Investigating evapotranspiration calculations within conceptual hydrological models: an intercomparison among models. 

Abstract

Hydrological models, ranging from conceptual frameworks to complex physical representations, play a pivotal role in diverse applications including climate change projections and characterising floods and droughts. One crucial aspect of these models is the incorporation of vegetation dynamics, often achieved through links to evapotranspiration and interception. Our study will delve into the critical role of evapotranspiration in the terrestrial water cycle, and how this intricate relationship is simplified across various hydrological models. Despite the versatility of hydrological models, a common limitation is the static representation of vegetation over time. This limitation becomes particularly significant under climate change, where the consequences of altered vegetation behaviour might not be accurately reflected in the model results.
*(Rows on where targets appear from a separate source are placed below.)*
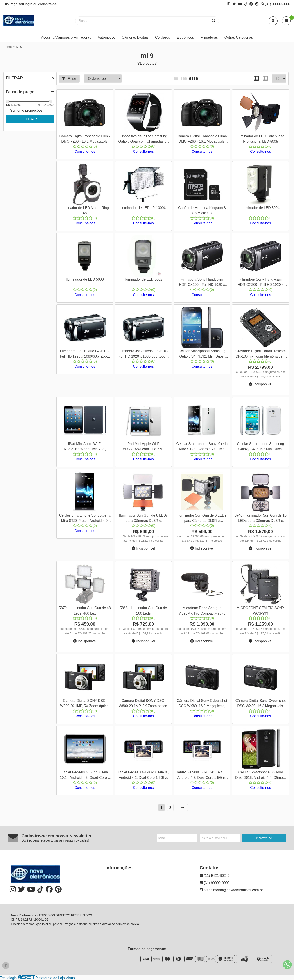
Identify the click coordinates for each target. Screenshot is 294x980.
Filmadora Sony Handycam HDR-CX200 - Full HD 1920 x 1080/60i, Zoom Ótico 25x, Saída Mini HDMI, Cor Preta (261, 283)
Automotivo (106, 37)
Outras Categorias (239, 37)
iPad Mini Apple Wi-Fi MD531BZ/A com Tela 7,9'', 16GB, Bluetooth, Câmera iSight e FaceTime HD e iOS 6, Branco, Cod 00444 (143, 447)
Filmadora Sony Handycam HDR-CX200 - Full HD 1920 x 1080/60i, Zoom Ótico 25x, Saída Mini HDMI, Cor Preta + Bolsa (202, 283)
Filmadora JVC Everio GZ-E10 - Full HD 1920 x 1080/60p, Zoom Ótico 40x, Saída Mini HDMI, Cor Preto (143, 354)
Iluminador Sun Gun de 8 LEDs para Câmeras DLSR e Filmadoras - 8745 (143, 519)
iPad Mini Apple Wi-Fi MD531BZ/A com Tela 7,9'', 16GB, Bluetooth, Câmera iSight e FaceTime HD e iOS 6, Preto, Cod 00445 (85, 447)
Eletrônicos (185, 37)
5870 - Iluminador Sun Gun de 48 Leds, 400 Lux (85, 611)
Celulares (163, 37)
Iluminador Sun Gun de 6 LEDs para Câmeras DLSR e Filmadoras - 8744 (202, 519)
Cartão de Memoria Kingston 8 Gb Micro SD (202, 210)
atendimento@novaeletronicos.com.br (231, 890)
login (29, 4)
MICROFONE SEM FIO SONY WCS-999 (261, 611)
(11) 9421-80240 (215, 875)
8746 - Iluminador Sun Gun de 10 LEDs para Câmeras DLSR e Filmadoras (260, 519)
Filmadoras (209, 37)
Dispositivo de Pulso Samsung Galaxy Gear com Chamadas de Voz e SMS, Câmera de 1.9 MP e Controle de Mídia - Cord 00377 (143, 139)
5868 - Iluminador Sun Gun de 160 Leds (143, 611)
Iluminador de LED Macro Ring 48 (85, 210)
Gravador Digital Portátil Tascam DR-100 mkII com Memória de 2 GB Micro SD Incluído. (261, 354)
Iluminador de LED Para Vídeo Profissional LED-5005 (261, 139)
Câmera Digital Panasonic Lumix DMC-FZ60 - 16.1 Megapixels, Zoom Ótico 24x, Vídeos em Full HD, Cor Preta (202, 139)
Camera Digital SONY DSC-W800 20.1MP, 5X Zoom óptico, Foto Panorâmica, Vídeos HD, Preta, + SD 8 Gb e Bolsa (143, 704)
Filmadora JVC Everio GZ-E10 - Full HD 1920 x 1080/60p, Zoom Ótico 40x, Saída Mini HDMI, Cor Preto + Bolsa (85, 354)
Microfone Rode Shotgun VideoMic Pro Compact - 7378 (202, 611)
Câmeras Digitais (135, 37)
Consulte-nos (85, 151)
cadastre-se (47, 4)
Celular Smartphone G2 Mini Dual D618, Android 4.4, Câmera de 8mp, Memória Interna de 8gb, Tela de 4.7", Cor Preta (260, 775)
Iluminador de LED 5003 (85, 279)
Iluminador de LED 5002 (143, 279)
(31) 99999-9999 (275, 4)
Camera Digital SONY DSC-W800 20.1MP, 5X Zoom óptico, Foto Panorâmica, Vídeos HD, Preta (85, 704)
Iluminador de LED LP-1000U (143, 208)
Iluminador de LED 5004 (261, 208)
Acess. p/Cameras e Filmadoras (66, 37)
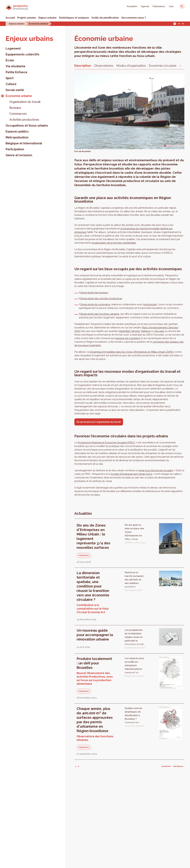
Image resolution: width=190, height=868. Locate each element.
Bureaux (15, 107)
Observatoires (104, 66)
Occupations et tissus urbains (27, 125)
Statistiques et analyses (74, 18)
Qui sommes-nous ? (133, 18)
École (10, 60)
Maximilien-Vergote (129, 331)
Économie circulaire (163, 66)
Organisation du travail (25, 102)
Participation (15, 149)
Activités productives (24, 120)
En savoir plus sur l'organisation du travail (99, 422)
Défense (145, 331)
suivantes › (166, 766)
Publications (159, 6)
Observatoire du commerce (95, 304)
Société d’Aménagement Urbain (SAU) (131, 474)
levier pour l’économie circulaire (156, 470)
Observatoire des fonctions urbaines (100, 314)
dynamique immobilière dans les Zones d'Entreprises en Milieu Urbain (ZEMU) (132, 352)
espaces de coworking (128, 338)
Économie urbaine (38, 24)
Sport (9, 78)
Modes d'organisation (131, 66)
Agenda (145, 6)
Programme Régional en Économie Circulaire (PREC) (106, 442)
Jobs (171, 6)
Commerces (18, 114)
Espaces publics (17, 131)
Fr (174, 24)
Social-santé (15, 90)
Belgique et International (24, 143)
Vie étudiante (16, 66)
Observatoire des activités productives (101, 299)
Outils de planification (105, 18)
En (183, 24)
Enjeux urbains (48, 18)
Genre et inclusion (19, 155)
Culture (11, 84)
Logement (13, 49)
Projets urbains (27, 18)
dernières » (179, 766)
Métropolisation (17, 137)
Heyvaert (159, 331)
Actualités (132, 6)
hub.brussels (150, 304)
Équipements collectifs (23, 54)
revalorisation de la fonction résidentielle (114, 243)
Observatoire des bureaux (94, 292)
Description (83, 66)
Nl (179, 24)
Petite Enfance (17, 72)
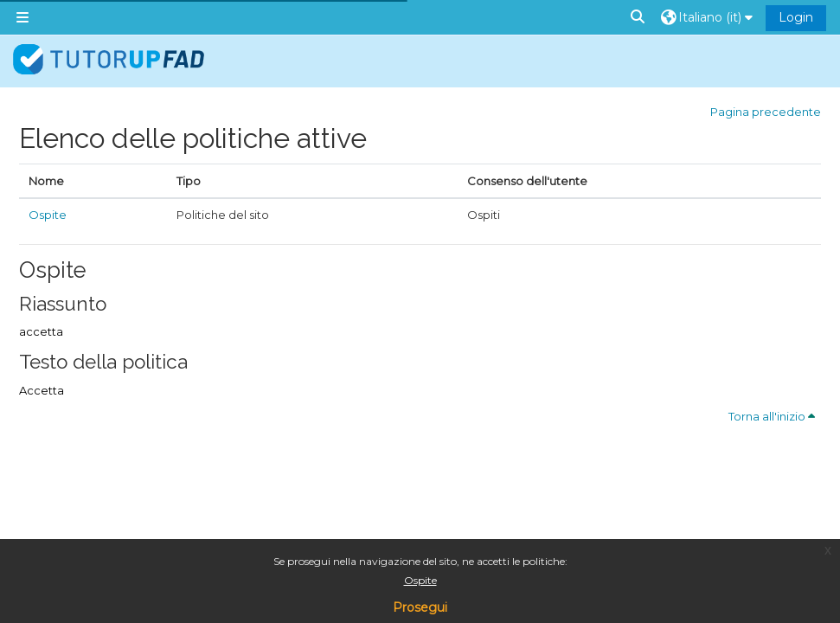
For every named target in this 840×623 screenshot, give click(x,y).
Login (796, 17)
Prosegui (420, 607)
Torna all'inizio (772, 416)
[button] (638, 17)
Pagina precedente (766, 112)
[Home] (108, 59)
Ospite (420, 580)
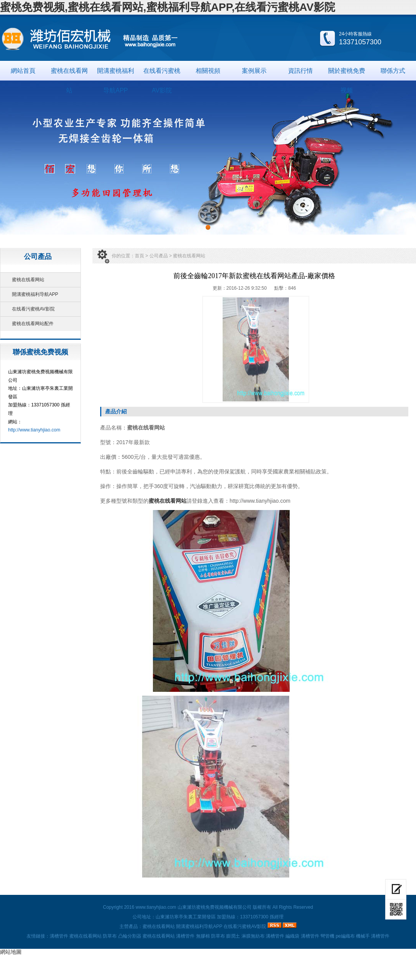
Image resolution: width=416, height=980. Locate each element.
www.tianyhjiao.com (156, 907)
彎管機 (327, 936)
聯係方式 (393, 70)
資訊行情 (300, 70)
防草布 (110, 936)
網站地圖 (11, 952)
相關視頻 (208, 70)
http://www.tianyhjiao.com (34, 430)
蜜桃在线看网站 (69, 74)
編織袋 (292, 936)
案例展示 (254, 70)
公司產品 (159, 256)
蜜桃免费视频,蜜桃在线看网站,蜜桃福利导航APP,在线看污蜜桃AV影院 (168, 7)
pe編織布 (345, 936)
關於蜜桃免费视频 (347, 74)
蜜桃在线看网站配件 (33, 324)
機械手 (363, 936)
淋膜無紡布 (253, 936)
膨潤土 (233, 936)
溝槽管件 (59, 936)
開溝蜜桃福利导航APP (116, 74)
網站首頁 (23, 70)
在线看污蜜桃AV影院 (162, 74)
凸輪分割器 (130, 936)
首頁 (139, 256)
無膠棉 (203, 936)
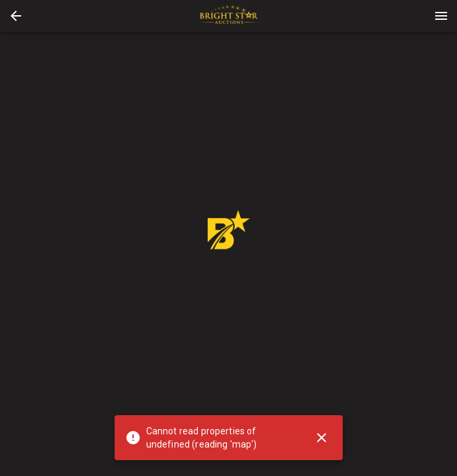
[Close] (321, 438)
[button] (16, 16)
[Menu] (441, 16)
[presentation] (229, 16)
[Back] (16, 16)
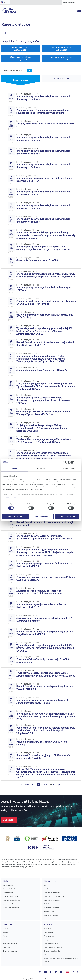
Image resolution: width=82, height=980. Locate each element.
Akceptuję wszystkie (67, 516)
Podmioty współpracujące (11, 908)
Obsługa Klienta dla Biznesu (52, 900)
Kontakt (5, 932)
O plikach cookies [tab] (68, 468)
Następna (57, 784)
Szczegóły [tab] (41, 468)
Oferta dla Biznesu (9, 892)
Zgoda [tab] (14, 468)
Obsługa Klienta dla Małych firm (54, 896)
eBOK (46, 885)
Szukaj (75, 10)
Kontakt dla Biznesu (50, 911)
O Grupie (6, 928)
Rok (7, 33)
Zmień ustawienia (41, 516)
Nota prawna (48, 940)
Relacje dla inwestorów (10, 943)
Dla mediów (6, 947)
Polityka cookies (49, 936)
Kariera (5, 936)
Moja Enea (47, 889)
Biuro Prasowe (7, 940)
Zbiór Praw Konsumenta (51, 943)
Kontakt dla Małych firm (51, 908)
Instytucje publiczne (9, 904)
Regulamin (47, 928)
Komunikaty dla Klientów (52, 915)
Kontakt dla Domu (49, 904)
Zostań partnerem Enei (10, 951)
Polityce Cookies (9, 497)
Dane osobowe (48, 932)
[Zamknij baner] (79, 462)
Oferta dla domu (8, 885)
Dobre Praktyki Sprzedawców (53, 947)
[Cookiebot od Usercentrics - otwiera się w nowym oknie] (65, 462)
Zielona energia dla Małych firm (13, 900)
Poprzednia (25, 784)
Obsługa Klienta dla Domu (52, 892)
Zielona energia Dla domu (11, 896)
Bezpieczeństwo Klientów (52, 951)
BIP (45, 955)
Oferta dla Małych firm (10, 889)
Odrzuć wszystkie (15, 516)
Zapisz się (8, 820)
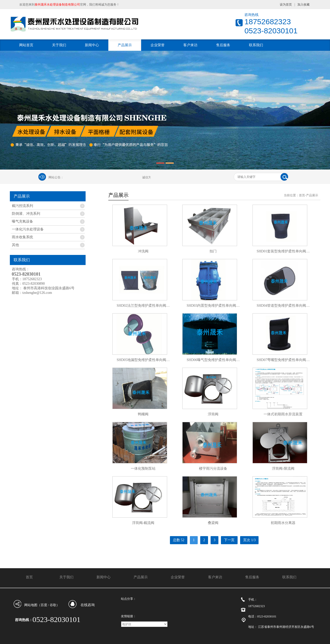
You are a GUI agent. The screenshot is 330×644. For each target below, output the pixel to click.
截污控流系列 (22, 206)
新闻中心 (92, 45)
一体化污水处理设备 (28, 229)
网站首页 (26, 45)
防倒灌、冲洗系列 (26, 213)
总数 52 (179, 540)
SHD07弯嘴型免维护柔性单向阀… (283, 360)
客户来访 (190, 45)
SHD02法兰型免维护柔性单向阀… (143, 305)
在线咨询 (88, 605)
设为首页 (286, 5)
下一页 (229, 540)
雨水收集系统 (22, 237)
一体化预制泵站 (143, 468)
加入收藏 (303, 5)
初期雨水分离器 (283, 523)
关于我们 (59, 45)
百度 (44, 605)
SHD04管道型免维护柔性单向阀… (283, 305)
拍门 (213, 251)
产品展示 (125, 45)
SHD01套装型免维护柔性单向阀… (283, 251)
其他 (15, 245)
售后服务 (223, 45)
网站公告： (56, 177)
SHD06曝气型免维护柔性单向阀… (213, 360)
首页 (302, 195)
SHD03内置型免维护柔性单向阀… (213, 305)
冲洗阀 (143, 251)
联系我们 (256, 45)
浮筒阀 (213, 414)
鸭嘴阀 (143, 414)
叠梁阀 (213, 523)
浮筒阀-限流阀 (283, 468)
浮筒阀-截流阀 (143, 523)
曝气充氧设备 (22, 221)
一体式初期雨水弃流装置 (283, 414)
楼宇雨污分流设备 (213, 468)
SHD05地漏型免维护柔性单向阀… (143, 360)
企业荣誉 (158, 45)
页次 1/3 (249, 540)
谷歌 (53, 605)
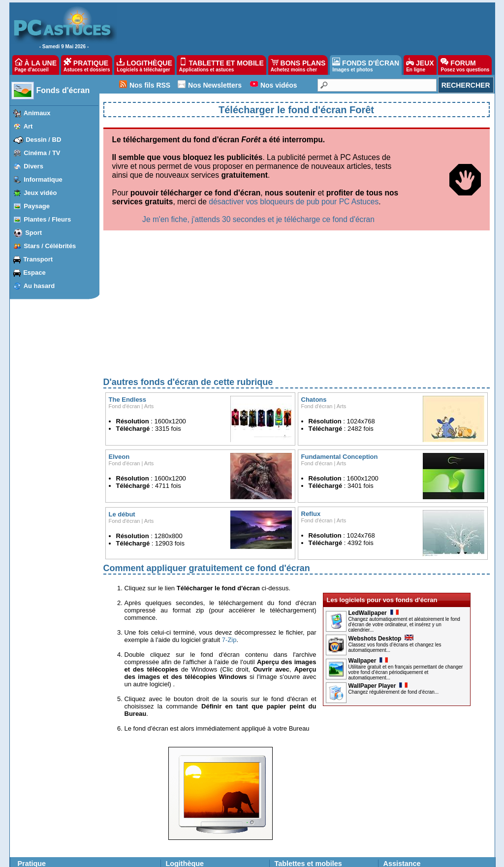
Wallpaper (368, 558)
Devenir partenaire (184, 857)
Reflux (311, 411)
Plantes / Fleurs (47, 219)
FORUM (465, 65)
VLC (25, 833)
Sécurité (111, 824)
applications (305, 771)
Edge (69, 789)
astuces (334, 771)
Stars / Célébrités (50, 246)
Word (107, 771)
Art (28, 126)
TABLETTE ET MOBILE (221, 65)
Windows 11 (35, 771)
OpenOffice (115, 789)
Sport (33, 232)
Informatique (43, 179)
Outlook (72, 824)
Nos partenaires (234, 857)
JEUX (420, 65)
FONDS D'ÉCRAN (366, 65)
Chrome (72, 798)
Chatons (314, 296)
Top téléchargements (193, 779)
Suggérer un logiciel (192, 788)
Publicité (143, 857)
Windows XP (36, 815)
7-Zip (229, 537)
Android (72, 771)
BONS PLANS (298, 65)
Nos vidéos (279, 85)
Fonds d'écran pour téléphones (315, 796)
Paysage (36, 206)
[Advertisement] (296, 204)
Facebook (75, 842)
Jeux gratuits (183, 834)
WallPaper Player (378, 583)
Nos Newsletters (215, 85)
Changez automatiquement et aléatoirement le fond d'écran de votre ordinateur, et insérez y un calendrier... (404, 521)
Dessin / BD (43, 139)
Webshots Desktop (381, 536)
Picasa (109, 833)
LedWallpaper (374, 510)
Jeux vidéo (40, 193)
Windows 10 (35, 780)
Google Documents (125, 798)
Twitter (70, 833)
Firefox (71, 806)
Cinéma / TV (42, 153)
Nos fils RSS (150, 85)
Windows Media (121, 842)
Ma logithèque (184, 796)
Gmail (69, 815)
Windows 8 (33, 789)
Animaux (37, 113)
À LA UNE (35, 65)
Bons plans (289, 817)
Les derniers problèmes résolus (424, 771)
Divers (33, 166)
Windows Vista (38, 806)
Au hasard (39, 286)
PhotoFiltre (33, 842)
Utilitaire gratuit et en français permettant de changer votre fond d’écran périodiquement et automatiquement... (406, 569)
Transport (38, 259)
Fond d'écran (125, 303)
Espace (34, 272)
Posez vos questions (410, 779)
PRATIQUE (87, 65)
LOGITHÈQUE (144, 65)
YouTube (111, 815)
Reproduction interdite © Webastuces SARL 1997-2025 (359, 857)
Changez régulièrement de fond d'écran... (394, 589)
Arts (149, 303)
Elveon (119, 353)
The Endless (127, 296)
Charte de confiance (99, 857)
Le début (122, 411)
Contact (271, 857)
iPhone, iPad (79, 780)
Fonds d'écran (63, 90)
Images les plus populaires (201, 826)
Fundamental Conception (340, 353)
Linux (26, 824)
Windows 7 (33, 798)
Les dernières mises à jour (200, 771)
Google (109, 806)
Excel (107, 780)
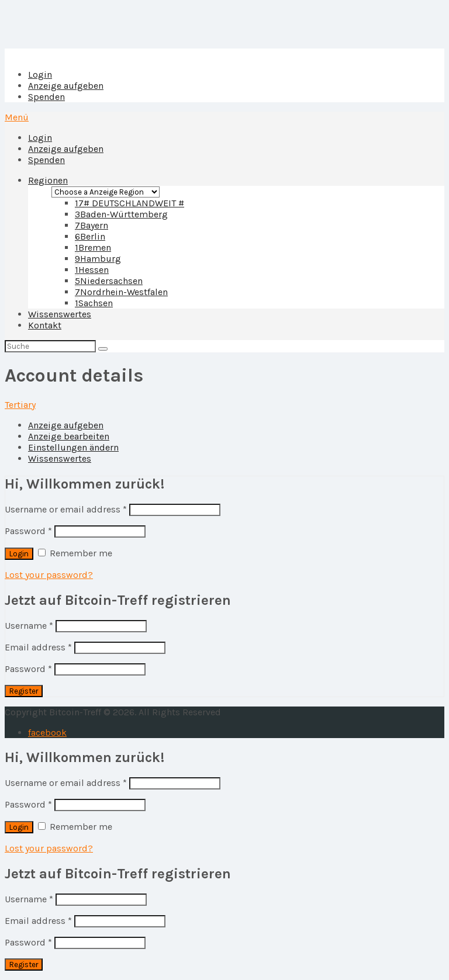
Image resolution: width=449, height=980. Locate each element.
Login (40, 74)
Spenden (46, 96)
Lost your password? (49, 574)
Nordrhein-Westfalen (121, 292)
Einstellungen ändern (73, 447)
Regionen (48, 180)
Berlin (90, 236)
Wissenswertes (60, 314)
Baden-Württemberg (121, 214)
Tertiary (20, 404)
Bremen (93, 247)
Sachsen (94, 303)
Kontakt (44, 325)
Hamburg (98, 258)
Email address (38, 647)
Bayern (91, 225)
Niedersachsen (109, 281)
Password (28, 531)
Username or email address (65, 509)
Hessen (92, 269)
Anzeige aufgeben (65, 85)
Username (29, 625)
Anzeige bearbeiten (68, 436)
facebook (47, 732)
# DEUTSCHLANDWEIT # (129, 203)
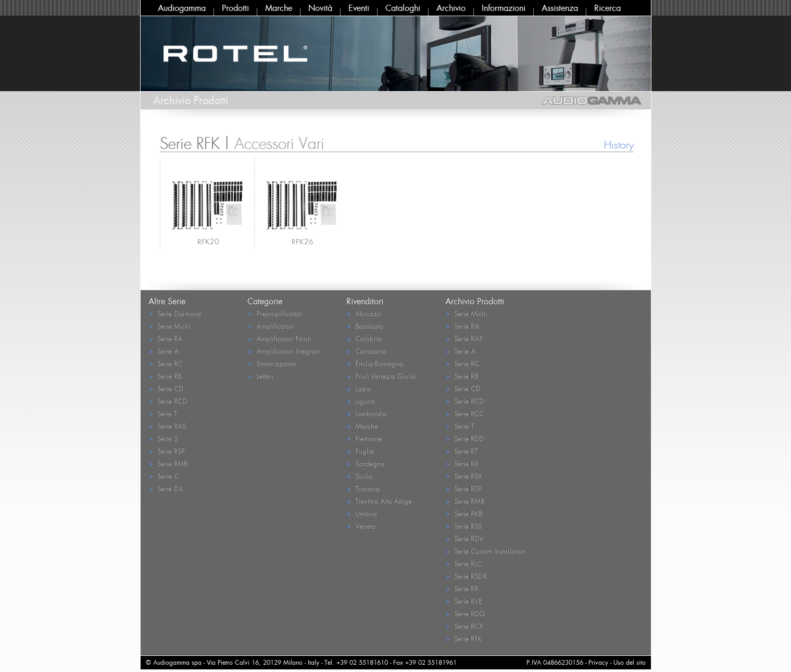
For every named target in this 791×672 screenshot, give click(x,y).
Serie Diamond (174, 313)
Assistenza (560, 8)
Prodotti (235, 8)
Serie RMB (168, 463)
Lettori (260, 376)
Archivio (451, 8)
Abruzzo (363, 313)
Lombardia (367, 413)
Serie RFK (463, 638)
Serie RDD (464, 438)
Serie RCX (464, 626)
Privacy (598, 662)
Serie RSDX (466, 576)
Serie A (164, 351)
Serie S (163, 438)
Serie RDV (464, 538)
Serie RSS (463, 526)
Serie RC (165, 363)
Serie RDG (465, 613)
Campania (367, 351)
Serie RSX (463, 476)
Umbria (361, 513)
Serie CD (166, 388)
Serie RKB (463, 513)
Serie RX (461, 463)
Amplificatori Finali (279, 338)
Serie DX (165, 488)
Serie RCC (464, 413)
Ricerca (607, 8)
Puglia (360, 451)
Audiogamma (182, 8)
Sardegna (366, 463)
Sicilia (359, 476)
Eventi (359, 8)
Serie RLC (463, 563)
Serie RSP (167, 451)
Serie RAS (167, 426)
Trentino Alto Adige (379, 501)
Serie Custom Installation (485, 551)
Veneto (361, 526)
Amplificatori (270, 326)
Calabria (364, 338)
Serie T (162, 413)
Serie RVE (463, 601)
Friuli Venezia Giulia (381, 376)
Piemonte (364, 438)
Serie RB (165, 376)
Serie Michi (169, 326)
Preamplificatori (274, 313)
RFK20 (208, 241)
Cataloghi (403, 8)
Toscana (363, 488)
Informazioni (504, 8)
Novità (320, 8)
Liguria (360, 401)
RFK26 (303, 241)
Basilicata (365, 326)
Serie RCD (168, 401)
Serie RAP (464, 338)
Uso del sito (630, 662)
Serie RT (461, 451)
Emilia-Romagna (374, 363)
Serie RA (165, 338)
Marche (279, 8)
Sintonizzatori (271, 363)
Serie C (164, 476)
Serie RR (461, 588)
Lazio (358, 388)
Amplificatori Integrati (283, 351)
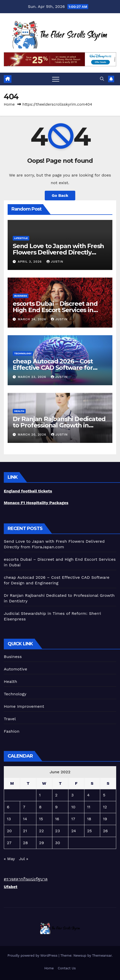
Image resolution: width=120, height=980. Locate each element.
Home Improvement (24, 706)
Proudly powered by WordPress (33, 956)
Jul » (23, 859)
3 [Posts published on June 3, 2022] (72, 795)
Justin (55, 261)
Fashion (11, 731)
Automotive (15, 669)
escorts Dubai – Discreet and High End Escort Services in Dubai (55, 310)
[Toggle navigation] (56, 79)
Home (9, 104)
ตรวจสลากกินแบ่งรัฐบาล (26, 879)
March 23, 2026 (32, 377)
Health (19, 411)
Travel (10, 719)
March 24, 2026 (33, 319)
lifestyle (21, 238)
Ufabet (10, 886)
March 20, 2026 (33, 434)
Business (21, 296)
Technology (23, 353)
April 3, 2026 (30, 261)
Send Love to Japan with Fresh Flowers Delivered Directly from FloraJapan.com (58, 252)
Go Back (60, 195)
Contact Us (67, 968)
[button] (102, 79)
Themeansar (102, 956)
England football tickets (28, 491)
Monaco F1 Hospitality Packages (36, 503)
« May (9, 859)
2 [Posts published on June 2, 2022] (56, 795)
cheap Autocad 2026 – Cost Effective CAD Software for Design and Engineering (53, 368)
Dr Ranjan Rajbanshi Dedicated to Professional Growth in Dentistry (59, 425)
Our research will address this gap by exploring numerous evapotranspiration equations utilised by conceptual rainfall-runoff models, by employing a novel rainfall-runoff model comparison toolbox (MARRMoT), and integrating flux tower measurements into the calibration processes. By examining how different evapotranspiration equations are utilised across the models and integrating flux tower measurements into the hydrological modelling processes, we seek to improve the models' adaptability to changing environmental conditions. We will do this by interchanging the numerous evapotranspiration equations, whilst keeping all other aspects of the hydrological model constant to explore potential benefits and differences among methods. Further, we will include in-situ measurements by calibrating the model outputted actual-evapotranspiration to flux tower evapotranspiration data, as well as the traditionally calibrated streamflow data. This research contributes to advancing the accuracy of hydrological predictions and improving the reliability of models in forecasting catchment responses to future climatic shifts.